Kinta Tomoaka

Personal information
- Born: Kinta Tomoaka

Professional wrestling career
- Ring name: Kinta Tomoaka
- Billed height: 1.69 m (5 ft 7 in)
- Billed weight: 77 kg (170 lb)
- Trained by: Último Dragón
- Debut: March 11, 2001

= Kinta Tamaoka =

Japanese professional wrestler

Koichi Tamaoka (玉岡 孝一, Tamaoka Kōichi) is a Japanese professional wrestling referee and semi-retired professional wrestler, best known for working for Dragon Gate under the ring name Kinta Tamaoka (玉岡 金太, Tamaoka Kinta).

==Professional wrestling career==
===Japanese independent scene (2001–present)===
Tamaoka joined the Toryumon system as a wrestler, but dropped out of the dojo for unknown reasons. He then became a referee.

In May 2006, he joined heel unit Muscle Outlaw'z to act as their own personal referee. He used fast counts and allowed rule breaking to give them an advantage. He also would simply refuse to count for MO'z opponents, and occasionally go so far as to attack them. A particular trick of his was to throw "protein" in the opponents' faces.

Come September 2007, Tamaoka's relationship with the MO'z began to disintegrate after he cost the MO'z several matches with misaimed protein attacks. He was challenged to a banishment match by Gamma on September 22. The MO'z surprisingly aided Tamaoka against Gamma, causing Gamma's brief departure from the federation. However, Gamma returned to Dragon Gate and MO'z a month later, and Tamaoka was mobbed and kicked out of the unit upon doing so.

After his exile from MO'z, Tamaoka briefly had an active schedule as a wrestler, but he stopped wrestling abruptly and returned to refereeing. As of May 2008, his profile was placed under the regular referee section on the Official Dragon Gate website. He continues to referee, but no longer plays a role or shows a distinct personality.

On March 20, 2009, Tamaoka won the Open the Owarai Gate Championship from "Hollywood" Stalker Ichikawa. The title match was actually between Stalker and Masaaki Mochizuki, but Tamaoka won more fan support than either of them, so he became champion.
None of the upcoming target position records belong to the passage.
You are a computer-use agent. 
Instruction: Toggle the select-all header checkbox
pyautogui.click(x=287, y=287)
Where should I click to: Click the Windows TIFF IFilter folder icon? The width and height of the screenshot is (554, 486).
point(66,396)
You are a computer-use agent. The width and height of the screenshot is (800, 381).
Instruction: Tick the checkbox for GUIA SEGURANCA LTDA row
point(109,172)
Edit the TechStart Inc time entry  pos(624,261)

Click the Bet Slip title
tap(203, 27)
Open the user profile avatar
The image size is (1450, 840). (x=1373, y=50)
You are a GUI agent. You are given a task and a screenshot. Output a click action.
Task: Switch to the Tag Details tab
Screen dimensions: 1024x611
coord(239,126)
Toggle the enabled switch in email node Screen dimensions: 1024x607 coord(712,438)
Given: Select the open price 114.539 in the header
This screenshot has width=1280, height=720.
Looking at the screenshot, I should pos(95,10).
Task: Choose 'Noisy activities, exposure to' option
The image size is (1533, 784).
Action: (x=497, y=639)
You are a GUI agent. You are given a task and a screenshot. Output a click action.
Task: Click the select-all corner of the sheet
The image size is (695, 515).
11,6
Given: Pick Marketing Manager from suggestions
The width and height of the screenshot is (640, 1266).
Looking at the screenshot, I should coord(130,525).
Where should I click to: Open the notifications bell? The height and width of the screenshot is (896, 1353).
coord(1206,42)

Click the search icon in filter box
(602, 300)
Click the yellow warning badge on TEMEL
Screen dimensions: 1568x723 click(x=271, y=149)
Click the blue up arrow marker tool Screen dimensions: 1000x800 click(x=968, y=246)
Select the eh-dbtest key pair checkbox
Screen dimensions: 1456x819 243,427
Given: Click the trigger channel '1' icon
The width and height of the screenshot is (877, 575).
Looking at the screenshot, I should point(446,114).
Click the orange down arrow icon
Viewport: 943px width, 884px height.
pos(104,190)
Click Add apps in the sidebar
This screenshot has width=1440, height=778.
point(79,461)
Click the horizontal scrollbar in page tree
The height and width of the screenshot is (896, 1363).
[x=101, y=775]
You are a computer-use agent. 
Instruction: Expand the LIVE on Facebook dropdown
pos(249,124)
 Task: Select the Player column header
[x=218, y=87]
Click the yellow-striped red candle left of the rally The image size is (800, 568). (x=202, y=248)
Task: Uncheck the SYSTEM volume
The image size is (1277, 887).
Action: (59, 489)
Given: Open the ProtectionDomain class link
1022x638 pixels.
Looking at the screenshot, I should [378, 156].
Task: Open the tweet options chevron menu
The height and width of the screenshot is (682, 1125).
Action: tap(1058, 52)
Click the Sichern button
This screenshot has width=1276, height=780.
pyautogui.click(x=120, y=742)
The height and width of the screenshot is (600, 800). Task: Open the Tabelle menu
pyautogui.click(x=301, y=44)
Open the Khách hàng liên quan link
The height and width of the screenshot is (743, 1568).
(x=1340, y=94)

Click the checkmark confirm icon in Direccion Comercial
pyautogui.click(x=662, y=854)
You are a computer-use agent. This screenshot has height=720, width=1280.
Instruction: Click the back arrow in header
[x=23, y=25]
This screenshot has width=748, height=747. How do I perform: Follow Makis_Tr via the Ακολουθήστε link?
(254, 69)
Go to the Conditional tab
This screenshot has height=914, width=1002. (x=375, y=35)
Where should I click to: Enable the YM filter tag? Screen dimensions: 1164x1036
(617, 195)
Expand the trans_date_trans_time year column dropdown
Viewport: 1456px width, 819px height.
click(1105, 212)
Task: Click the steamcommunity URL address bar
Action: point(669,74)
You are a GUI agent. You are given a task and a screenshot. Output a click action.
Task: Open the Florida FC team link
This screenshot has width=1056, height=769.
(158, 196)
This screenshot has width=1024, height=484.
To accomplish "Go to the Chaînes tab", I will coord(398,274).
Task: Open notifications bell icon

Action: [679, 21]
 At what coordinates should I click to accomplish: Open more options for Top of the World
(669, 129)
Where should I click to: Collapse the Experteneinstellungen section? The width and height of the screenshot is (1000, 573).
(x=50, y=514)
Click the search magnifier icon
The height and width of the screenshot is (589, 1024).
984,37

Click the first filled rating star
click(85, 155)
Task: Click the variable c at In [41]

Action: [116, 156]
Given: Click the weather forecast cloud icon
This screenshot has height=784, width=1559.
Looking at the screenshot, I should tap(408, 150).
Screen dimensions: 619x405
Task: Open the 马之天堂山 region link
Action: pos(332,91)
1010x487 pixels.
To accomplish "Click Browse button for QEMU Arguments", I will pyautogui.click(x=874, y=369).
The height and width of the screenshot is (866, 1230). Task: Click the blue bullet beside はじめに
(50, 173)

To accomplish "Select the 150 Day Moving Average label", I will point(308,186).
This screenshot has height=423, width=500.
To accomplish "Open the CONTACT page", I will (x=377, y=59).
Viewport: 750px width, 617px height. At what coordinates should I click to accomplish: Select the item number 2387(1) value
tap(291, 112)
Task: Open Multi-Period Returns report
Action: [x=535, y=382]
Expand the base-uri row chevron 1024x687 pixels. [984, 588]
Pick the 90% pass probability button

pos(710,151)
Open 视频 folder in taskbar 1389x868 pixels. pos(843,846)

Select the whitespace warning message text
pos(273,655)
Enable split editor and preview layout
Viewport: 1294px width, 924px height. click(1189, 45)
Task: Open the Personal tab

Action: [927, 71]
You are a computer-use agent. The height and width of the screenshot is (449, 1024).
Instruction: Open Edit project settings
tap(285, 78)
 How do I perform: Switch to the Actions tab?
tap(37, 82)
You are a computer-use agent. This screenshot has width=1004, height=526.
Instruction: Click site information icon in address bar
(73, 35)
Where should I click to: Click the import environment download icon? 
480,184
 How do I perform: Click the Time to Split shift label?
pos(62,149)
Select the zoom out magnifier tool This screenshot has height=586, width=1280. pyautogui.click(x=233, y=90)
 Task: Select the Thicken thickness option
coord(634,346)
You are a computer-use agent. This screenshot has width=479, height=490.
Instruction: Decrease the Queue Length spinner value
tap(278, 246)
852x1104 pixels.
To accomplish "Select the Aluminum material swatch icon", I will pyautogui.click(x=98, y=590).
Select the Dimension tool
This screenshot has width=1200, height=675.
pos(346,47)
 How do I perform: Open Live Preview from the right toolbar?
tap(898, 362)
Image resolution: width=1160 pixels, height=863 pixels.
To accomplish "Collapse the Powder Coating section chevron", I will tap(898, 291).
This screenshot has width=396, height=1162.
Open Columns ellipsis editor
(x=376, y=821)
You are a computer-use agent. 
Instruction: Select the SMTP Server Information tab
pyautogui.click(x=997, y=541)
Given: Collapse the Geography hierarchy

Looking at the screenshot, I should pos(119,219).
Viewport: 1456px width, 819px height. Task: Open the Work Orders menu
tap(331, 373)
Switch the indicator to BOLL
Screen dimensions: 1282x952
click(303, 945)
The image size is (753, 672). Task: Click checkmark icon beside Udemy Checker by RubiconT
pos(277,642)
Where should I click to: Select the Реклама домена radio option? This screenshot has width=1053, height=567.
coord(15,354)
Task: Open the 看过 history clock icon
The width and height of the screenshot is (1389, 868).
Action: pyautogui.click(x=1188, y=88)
He then vacated the title immediately afterwards since he wasn't a full-time wrestler.

On April 5, 2011, Dragon Gate announced that they had fired Tamaoka, when it was learned that the night before he had been arrested for public drug use in a Kobe area restroom. The drug in question has been identified for now as simply a stimulant. The company had initially announced that he had been in violation of his contract when they announced his firing and the real reason had not been revealed until April 22 when the story received some mainstream press. As of that date, he was still in police custody.